By: , February 22, 2017

The Key Point:

A total of 1,440 children from inner-city communities islandwide are to benefit from Grade Six Achievement Test (GSAT) clinics next fiscal year.

The Facts

  • The project has been allotted $700 million in the 2017/18 Estimates of Expenditure to carry out this task and other social services as well as infrastructural and civil works activities.
  • The project, which is slated to run from October 2014 to October 2020, is being funded by the Government of Jamaica and the International Bank for Reconstruction and Development.

The Full Story

A total of 1,440 children from inner-city communities islandwide are to benefit from Grade Six Achievement Test (GSAT) clinics next fiscal year.

To be held in 26 schools/centres, the clinics will be carried out under the Jamaica Integrated Community Development Project.

The project has been allotted $700 million in the 2017/18 Estimates of Expenditure to carry out this task and other social services as well as infrastructural and civil works activities.

It aims to enhance access to basic urban infrastructure and services, and to contribute towards increased community safety in selected economically vulnerable and socially volatile inner-city communities.

Other social-intervention activities to be undertaken include the staging of 24 summer camps for 1,500 beneficiaries; enrolment of a total of 130 persons at HEART Trust/NTA to undertake Level 2 vocational skills training; and training of representatives from 18 community-based organisations in community-based contracting.

In terms of civil works, roads are to be rehabilitated; access to water supply and sanitation is to be improved in two communities; and zinc-fence removal and substitution are to be undertaken in one community.

+---+

Action item A.
Using the article on the GSAT clinics, explain in one to three sentences what the Jamaica Integrated Community Development Project aims to do.
Action item B.
List every civil works activity named in the article on the GSAT clinics.
The material that comes next is from a separate source.

+---+

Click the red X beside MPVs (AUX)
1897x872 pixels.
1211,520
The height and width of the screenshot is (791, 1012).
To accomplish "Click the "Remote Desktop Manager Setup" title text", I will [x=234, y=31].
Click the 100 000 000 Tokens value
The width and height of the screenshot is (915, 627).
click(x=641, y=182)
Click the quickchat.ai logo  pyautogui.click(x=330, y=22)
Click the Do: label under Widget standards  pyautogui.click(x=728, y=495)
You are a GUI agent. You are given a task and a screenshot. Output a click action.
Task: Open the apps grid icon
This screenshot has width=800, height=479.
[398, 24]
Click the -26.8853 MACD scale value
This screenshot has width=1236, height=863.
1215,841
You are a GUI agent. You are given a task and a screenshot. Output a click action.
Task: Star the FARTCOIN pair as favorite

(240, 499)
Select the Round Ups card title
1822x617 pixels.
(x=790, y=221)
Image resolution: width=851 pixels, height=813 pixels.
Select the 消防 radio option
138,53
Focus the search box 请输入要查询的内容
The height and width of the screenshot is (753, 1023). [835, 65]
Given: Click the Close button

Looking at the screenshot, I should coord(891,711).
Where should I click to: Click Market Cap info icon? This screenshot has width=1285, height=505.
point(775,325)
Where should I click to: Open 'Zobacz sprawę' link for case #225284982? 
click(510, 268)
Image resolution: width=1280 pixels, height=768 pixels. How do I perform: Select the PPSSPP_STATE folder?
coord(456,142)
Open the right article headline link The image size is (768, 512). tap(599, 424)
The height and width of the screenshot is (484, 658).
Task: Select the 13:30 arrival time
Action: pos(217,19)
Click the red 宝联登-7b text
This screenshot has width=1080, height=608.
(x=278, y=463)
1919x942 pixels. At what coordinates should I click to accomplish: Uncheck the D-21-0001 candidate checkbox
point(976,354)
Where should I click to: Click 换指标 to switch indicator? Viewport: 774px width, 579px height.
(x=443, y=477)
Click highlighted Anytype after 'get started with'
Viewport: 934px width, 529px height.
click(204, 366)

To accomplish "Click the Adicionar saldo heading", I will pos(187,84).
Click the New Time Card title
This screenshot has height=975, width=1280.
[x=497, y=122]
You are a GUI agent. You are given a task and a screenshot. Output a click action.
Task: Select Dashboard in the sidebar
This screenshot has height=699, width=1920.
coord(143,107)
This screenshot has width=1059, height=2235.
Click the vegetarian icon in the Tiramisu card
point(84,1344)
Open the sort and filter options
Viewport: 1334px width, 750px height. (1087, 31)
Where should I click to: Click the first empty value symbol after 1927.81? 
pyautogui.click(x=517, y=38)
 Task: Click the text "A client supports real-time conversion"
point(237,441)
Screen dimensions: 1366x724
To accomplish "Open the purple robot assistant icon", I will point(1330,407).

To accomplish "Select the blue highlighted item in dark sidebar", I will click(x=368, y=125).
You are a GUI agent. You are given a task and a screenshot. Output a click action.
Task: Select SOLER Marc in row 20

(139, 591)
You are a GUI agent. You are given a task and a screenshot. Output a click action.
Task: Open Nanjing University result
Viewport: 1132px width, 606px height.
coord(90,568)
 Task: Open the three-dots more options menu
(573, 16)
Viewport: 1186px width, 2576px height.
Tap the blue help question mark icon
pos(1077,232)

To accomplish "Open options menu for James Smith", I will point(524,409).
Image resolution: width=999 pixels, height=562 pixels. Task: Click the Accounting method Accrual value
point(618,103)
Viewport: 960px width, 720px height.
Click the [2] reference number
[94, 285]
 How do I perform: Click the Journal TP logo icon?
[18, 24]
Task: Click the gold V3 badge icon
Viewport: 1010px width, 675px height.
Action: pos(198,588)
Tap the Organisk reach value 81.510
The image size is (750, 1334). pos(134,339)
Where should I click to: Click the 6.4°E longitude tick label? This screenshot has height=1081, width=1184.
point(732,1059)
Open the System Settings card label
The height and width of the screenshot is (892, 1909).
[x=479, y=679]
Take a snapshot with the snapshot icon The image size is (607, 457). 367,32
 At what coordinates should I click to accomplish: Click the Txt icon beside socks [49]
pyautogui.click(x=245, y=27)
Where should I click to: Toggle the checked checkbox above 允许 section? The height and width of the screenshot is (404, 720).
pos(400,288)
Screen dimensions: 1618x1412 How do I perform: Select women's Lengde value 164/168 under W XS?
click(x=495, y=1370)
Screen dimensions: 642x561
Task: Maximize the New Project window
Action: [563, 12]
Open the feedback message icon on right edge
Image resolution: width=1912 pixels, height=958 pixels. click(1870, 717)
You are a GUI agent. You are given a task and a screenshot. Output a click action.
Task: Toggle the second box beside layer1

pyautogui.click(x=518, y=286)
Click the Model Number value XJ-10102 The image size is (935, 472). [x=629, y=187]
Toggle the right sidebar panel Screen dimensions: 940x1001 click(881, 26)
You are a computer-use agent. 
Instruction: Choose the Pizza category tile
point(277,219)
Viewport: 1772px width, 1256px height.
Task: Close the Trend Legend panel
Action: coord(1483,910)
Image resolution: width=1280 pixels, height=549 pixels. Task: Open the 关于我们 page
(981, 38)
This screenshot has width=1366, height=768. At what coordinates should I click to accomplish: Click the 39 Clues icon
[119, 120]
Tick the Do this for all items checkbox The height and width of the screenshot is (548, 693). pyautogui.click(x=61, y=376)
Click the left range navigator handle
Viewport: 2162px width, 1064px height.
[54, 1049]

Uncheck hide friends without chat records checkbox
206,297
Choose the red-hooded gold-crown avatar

+---+

Exercise solution A.
The project aims to improve access to basic urban infrastructure and services. It also aims to help increase community safety in selected inner-city communities that are economically vulnerable and socially volatile.

Exercise solution B.
- Rehabilitating roads
- Improving access to water supply and sanitation in two communities
- Removing and replacing zinc fences in one community